• [Exercise instructions] Reproduce word for word every line from the one containing "Where should I" to the final line of the data below; omit the pictures.

• [Records supplied]
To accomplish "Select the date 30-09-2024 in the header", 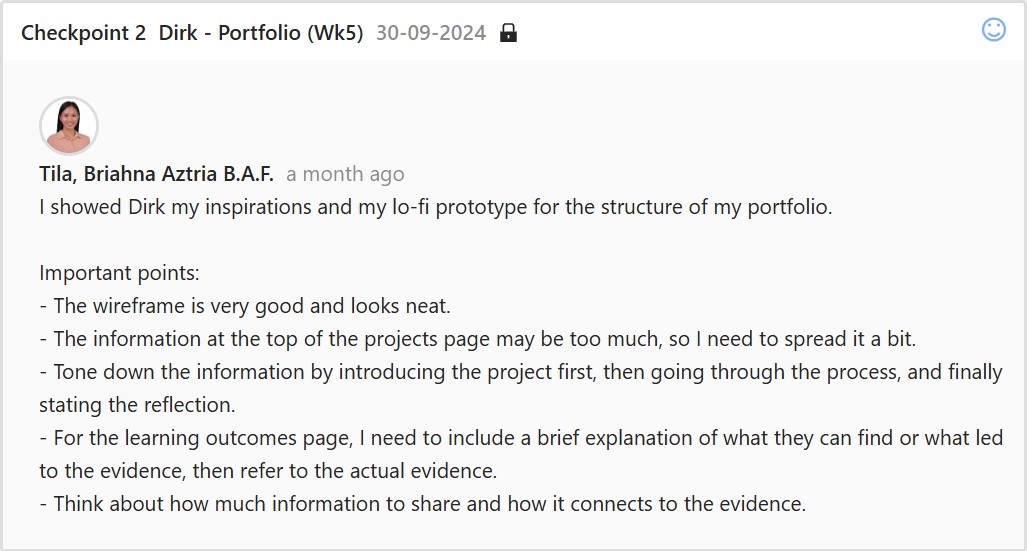I will 431,33.
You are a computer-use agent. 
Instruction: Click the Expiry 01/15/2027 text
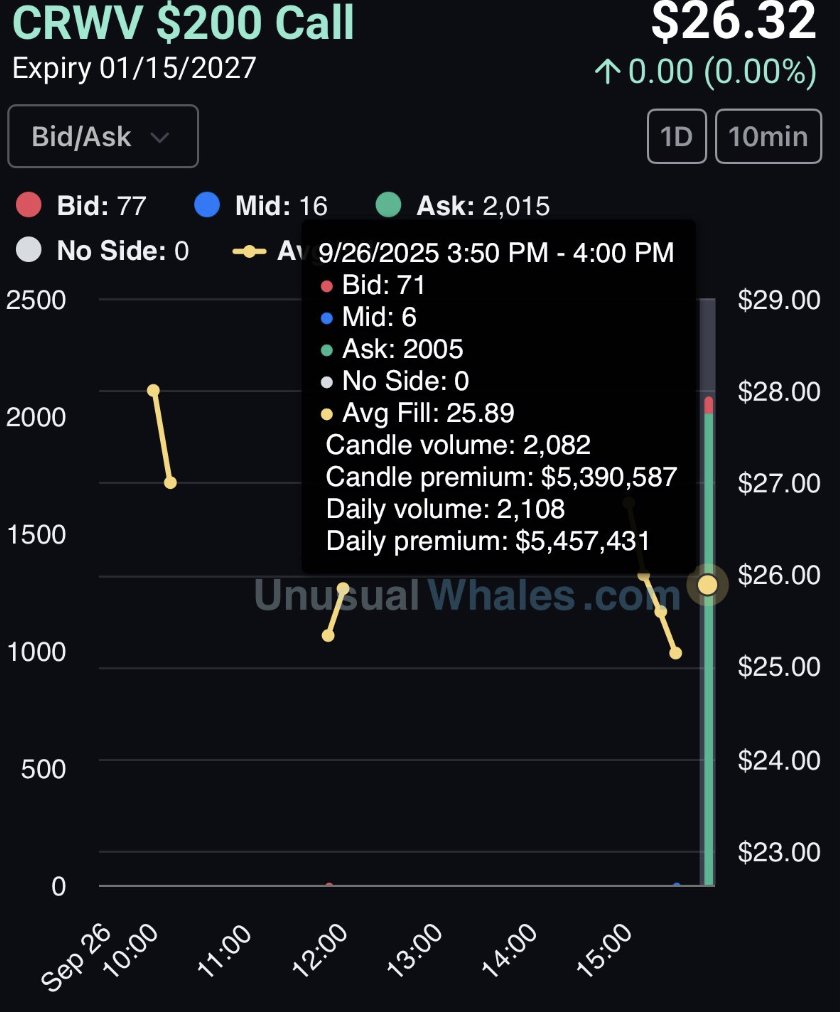tap(134, 69)
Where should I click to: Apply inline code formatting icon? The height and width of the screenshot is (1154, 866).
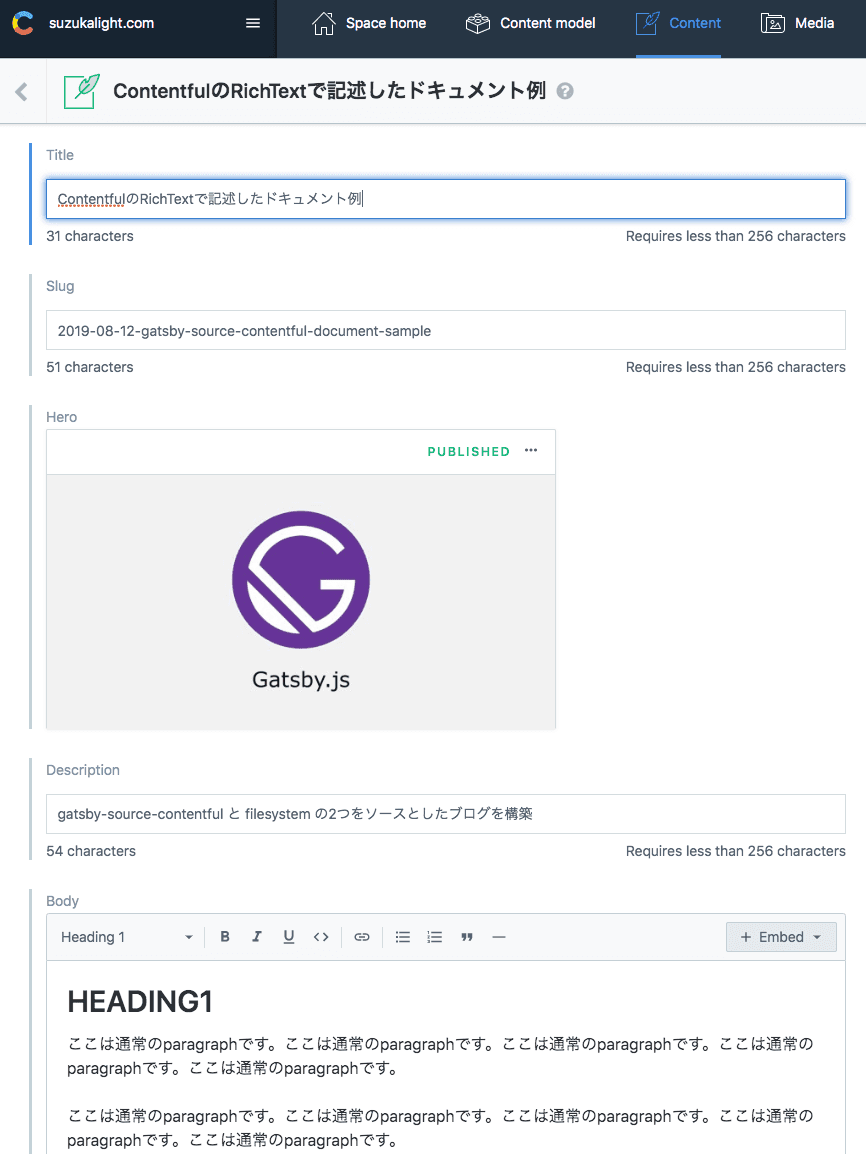click(321, 937)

• [Written answer]
Where should I click to: Apply inline code formatting icon? The height and width of the screenshot is (1154, 866).
click(321, 937)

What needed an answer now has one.